Drone Attacks Test Constitution’s Precepts
This is a guest post from David Houghton, an associate professor of political science at UCF.
We are occasionally reminded just how difficult it can be for Congress to keep tabs on what the executive branch does.
For example, President Obama has expanded the use of unmanned drone attacks by the CIA in Pakistan, Yemen and Afghanistan, a practice that has apparently succeeded on many occasions (although we’re not told about the failures). It recently emerged that the administration regards the execution of terror suspects without due process or trial as legal, even if the suspect is a U.S. citizen.
News accounts estimate that four Americans have been killed overseas under this internal ruling, and it was disclosed earlier that Obama has a “kill list” of terrorist suspects. Obama has also authorized the indefinite detention of American citizens on suspicion of terrorist activity, using the National Defense Authorization Act of 2011. While these aspects of Obama’s foreign policy make many in Congress uncomfortable, they have yet to find any real voice in protest.
There are at least three related issues here. Are drone attacks both legal and constitutional? Secondly, do they meet the moral standards that one would expect of American foreign policy? And thirdly, is the expanded use of drones advisable in a policy sense?
Those issues touch on other matters: Can the president be judge, jury and executioner? Does the U.S. government have the right to order the assassination of its own citizens overseas or at home?
The legality of drone assassinations is questionable.
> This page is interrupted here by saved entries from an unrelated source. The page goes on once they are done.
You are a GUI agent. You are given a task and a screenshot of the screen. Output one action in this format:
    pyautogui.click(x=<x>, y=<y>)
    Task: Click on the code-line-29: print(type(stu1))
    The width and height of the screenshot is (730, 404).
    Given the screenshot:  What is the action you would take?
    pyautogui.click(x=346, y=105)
Back in 1975, the Church Committee – named after its chairman, the late Sen. Frank Church of Idaho – uncovered evidence that the CIA had become not just an intelligence-gathering body – what it was originally intended to be – but a semi-paramilitary organization, as well.
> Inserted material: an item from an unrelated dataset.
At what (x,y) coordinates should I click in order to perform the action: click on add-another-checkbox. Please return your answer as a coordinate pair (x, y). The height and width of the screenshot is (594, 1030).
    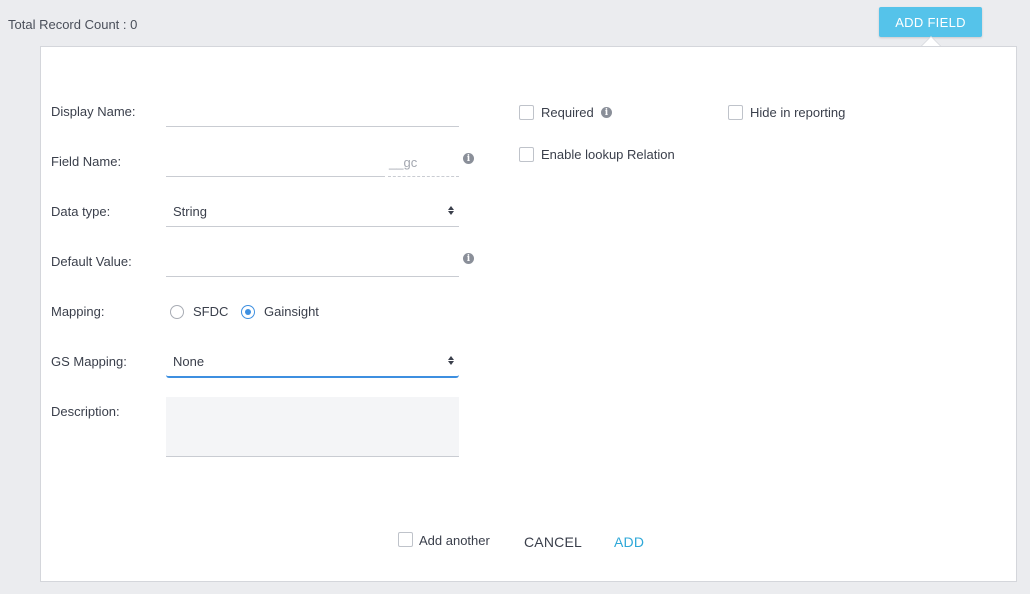
    Looking at the image, I should click on (406, 540).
Evidence came to light that the CIA had tried to kill Fidel Castro during the early 1960s, including some bizarre plots that would seem comical in another context. Some attempts at CIA assassination succeeded, however, including involvement in the death of the Congo’s Patrice Lumumba in 1961.
Following these revelations, presidents took action to prevent this. In 1976, President Ford stated in Executive Order 11905 that “no employee of the United States Government shall engage in, or conspire to engage in, political assassination.” This has never been repealed.
According to President George W. Bush’s administration, foreign leaders could be legitimately targeted, because its lawyers believed that the 1976 ban does not apply to wartime and the “war against terrorism,” and Obama has claimed the same view. If you look at the wording of the 1976 ban, though, it doesn’t mention wartime or peacetime – it just bans assassination.
How about the morality question? While morality admittedly is in the eye of the beholder, there is arguably something un-American about the large-scale use of drones. The Church committee said that assassinating foreign leaders “violates moral precepts fundamental to our way of life” as well as “traditional American notions of fair play.” It also said such killings were “incompatible with American principle, international order and morality.”
No one seriously opposed the killing of Osama bin Laden, founder of al-Qaeda, and other individuals directly involved in the planning of the 9/11 attacks, but giving the president the power to sign off on preemptive assassinations of other individuals who might attack us in the future is extremely dubious, not to say contrary to the whole spirit of the U.S. constitutional checks and balances. And should presidents be able to target individuals for execution in countries we’re not even at war with?
Even if we are to judge drone attacks both legal and moral, their political advisability is also questionable. Unannounced numbers of innocent civilians are said to have been caught in the crossfire during these attacks, leading to genuine anger in the countries concerned.
Is it worthwhile to kill, say, 50 innocent people to get one low-level al-Qaeda operative? How about 20 innocent people, or 10? We already have bin Laden, which was initially, at least, what the whole war in Afghanistan was about. Is it worth creating more anger and rage in already radicalized places such as Pakistan and Yemen to continue with these bombings? And is it worth handing nations like Iran the technology needed to build drones themselves? Several U.S. or Israeli drones are already rumored to be in Iranian hands.
There are real cost-benefit evaluations that have to be made, and such calculations should not be made by the CIA alone.